Investigative reports have detailed in recent years how Purdue Pharma and other opioid companies financed physician training programs, prescribing guidelines, patient advocacy groups, and other nonprofits designed to encourage the widespread use of opioids painkillers.

The resulting market has generously enriched pharmaceutical companies. In 2012, drug companies generated $8 billion in revenue from opioids. That year, Purdue Pharma reportedly earned over $3.1 billion from OxyContin-related sales alone.

The incredibly high rates of opioid drug use in America is one testament to the industry’s outreach efforts. Americans consume about 81 percent of the global supply of oxycodone products, the active ingredient in OxyContin, and nearly 100 percent of hydrocodone, the active ingredient used in brands such as Vicodin.

On February 9, Purdue Pharma announced that it would “no longer promote opioids to prescribers.” But many say the company has acted too slowly. “They’re 20 years late to the game,” Dr. Noah Nesin, a family physician and vice president of medical affairs at Penobscot Community Health Care, told NPR.

The boom in opioid drug sales corresponds closely to the rising heroin deaths. Many heroin addicts begin using the drug after abusing prescription opioid painkillers, which have an almost indistinguishable effect on the brain as heroin.

Over 42,000 Americans died of opioid-related deaths in 2016. Academic researchers told STAT, a public health news site, that if current trends continue to rise, opioid deaths could claim as many as 650,000 lives over the next decade.

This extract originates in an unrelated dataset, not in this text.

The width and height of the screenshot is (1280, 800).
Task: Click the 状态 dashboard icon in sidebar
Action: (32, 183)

The Washington Legal Foundation has long faced accusations in the past that the nonprofit operates as a legal front for corporations to undercut public health and safety standards.

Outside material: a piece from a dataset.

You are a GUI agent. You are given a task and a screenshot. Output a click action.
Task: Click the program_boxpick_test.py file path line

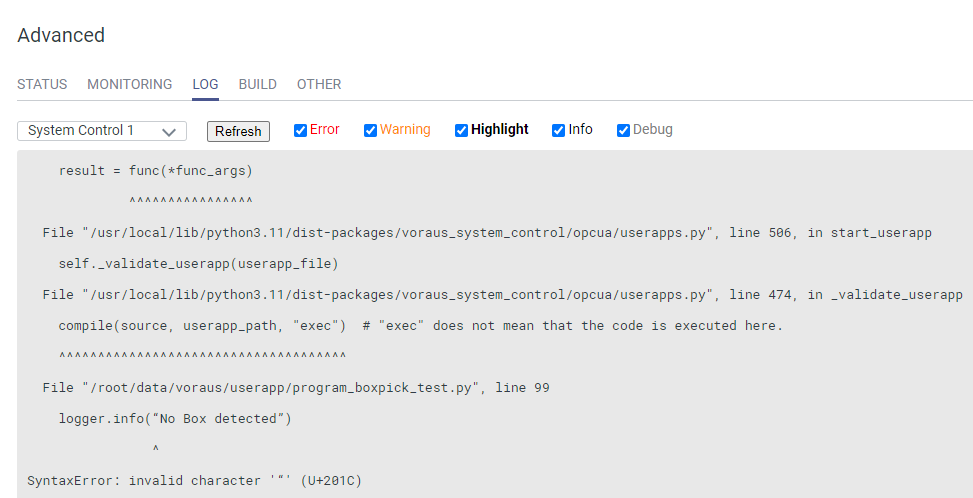click(x=296, y=388)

The group figured prominently in the tobacco wars that raged throughout the ’90s. The group routinely filed briefs supporting the tobacco industry’s lawsuits challenging government regulations on tobacco products. A 1994 memo by Philip Morris executive Roy Marden noted that he was “[w]orking with the Washington Legal Foundation (WLF) in the development of a strategy to counteract and attack the efforts of the antis,” a reference to public health advocates. The group also sponsored advertisements criticizing “anti-smoking zealots in government” without disclosing that the group was being funded by several major tobacco firms.

The tobacco industry, however, could not win all of its battles, and eventually conceded to greater restrictions on cigarette marketing, indoor smoking, and other rules favored by public health advocates.

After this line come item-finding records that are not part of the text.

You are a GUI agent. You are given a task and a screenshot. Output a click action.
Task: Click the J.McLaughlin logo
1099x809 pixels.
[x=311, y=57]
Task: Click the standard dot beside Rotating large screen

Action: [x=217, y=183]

Like the tobacco industry, opioid drug firms stand accused to manufacturing an addiction crisis by concealing and downplaying the risks of its products. But will drug company executives ever face a criminal prosecution?

“In my opinion,” said Kolodny, “the actions taken by senior executives at Purdue have led to millions of people becoming opioid addicted and has led to tens of thousands of deaths. So I can’t imagine how a just legal system would not find them guilty of criminal charges.”

Top photo: Purdue Pharma offices in Stamford, Conn.